Ganja State History-Ethnography Museum named after Nizami Ganjavi is the largest museum in Ganja.

The museum is located in the former mansion of descendants of the last independent khan of Ganja. It was founded in 1924 and includes more than 30000 exhibits – the history of Ganja from ancient period till modern times, archaeological finds, and material-cultural monuments, ethnographic, epigraphic, and numismatic collections displayed in 18 halls.

Monumental complex Ganja Fortress Gates – the Museum of Archaeology and Ethnography is located on the entrance to the eastern direction of Ganja on the Baku-Gazakh highway.The fortress was built on the both sides of the highway and its total length is 50 meters with bastions of 22 meters. The main 5-storey part of the fortress is considered 7-storey with the plinth. The underground tunnel, which is 62 meters long, connects the both fortresses. The complex includes 2 iron gates, a gallery of the portraits of outstanding figures from Ganja, Military History Museum of Ganja, ethnographic museum dedicated to the lifestyle and culture of the population Ganja in the Complex. The gates have been made on the sketches of ancient Ganja gates made by master Ibrahim Osmanoghlu in 1063 which were damaged in the result of 1139 Ganja earthquake and kept in Gelati Monastery of Kutaisi after Demetrius I of Georgia took it.
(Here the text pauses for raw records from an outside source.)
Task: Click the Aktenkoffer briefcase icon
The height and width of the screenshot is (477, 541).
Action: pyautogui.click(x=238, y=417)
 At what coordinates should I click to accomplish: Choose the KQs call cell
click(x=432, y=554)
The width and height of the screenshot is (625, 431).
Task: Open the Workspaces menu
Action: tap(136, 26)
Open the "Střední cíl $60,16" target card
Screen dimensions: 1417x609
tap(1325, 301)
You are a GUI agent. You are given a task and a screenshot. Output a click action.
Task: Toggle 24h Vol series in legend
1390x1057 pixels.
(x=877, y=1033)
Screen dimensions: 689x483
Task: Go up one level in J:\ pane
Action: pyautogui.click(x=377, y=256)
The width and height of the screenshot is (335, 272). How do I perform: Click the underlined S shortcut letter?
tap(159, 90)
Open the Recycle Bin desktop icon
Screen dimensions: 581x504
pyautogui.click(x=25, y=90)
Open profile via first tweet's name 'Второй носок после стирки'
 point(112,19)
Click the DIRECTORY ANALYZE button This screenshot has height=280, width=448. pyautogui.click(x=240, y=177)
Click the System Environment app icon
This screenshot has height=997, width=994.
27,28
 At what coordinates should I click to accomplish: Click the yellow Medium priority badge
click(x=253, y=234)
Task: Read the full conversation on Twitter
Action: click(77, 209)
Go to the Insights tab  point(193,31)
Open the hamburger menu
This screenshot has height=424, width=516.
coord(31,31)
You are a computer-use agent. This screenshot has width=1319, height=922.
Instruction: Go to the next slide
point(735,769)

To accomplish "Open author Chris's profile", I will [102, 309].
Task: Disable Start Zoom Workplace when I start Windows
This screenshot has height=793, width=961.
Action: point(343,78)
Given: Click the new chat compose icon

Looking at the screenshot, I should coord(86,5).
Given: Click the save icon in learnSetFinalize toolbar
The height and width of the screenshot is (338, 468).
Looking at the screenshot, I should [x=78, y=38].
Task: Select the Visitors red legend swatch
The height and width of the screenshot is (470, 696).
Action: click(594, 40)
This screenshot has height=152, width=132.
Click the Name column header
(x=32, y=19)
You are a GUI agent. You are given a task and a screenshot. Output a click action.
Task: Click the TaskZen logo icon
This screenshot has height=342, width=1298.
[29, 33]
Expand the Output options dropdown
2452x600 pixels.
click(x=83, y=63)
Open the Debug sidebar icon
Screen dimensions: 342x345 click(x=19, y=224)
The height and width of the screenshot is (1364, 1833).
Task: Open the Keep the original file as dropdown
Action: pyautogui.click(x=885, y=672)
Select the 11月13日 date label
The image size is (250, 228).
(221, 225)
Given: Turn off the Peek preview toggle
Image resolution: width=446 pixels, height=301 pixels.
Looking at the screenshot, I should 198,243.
The main foundation of the museum contains 24,785 exhibits, divided as follows: 4,483 in archaeology, 1,648 in numerical ethnography, 392 in artistry, 9 sculptures, 2,753 photographs, 9,59 documents, 3441 numismatic collection, 1984 books, 816 exhibits related to patriotism. A woman skeleton up to 220 cm high and accessories, as well as household items buried with her dated back to the 2nd millennium BC, Silver crown of Caucasian Albania era, lanterns discovered around Nizami Ganjavi’s grave, Ganja rugs, the flag of Ganja Khanate, coins related to different periods of Azerbaijan history, jewelry, pottery, metalworking samples are among them. The area of the museum is 972 m2, consisting of two departments – ancient period and modern period.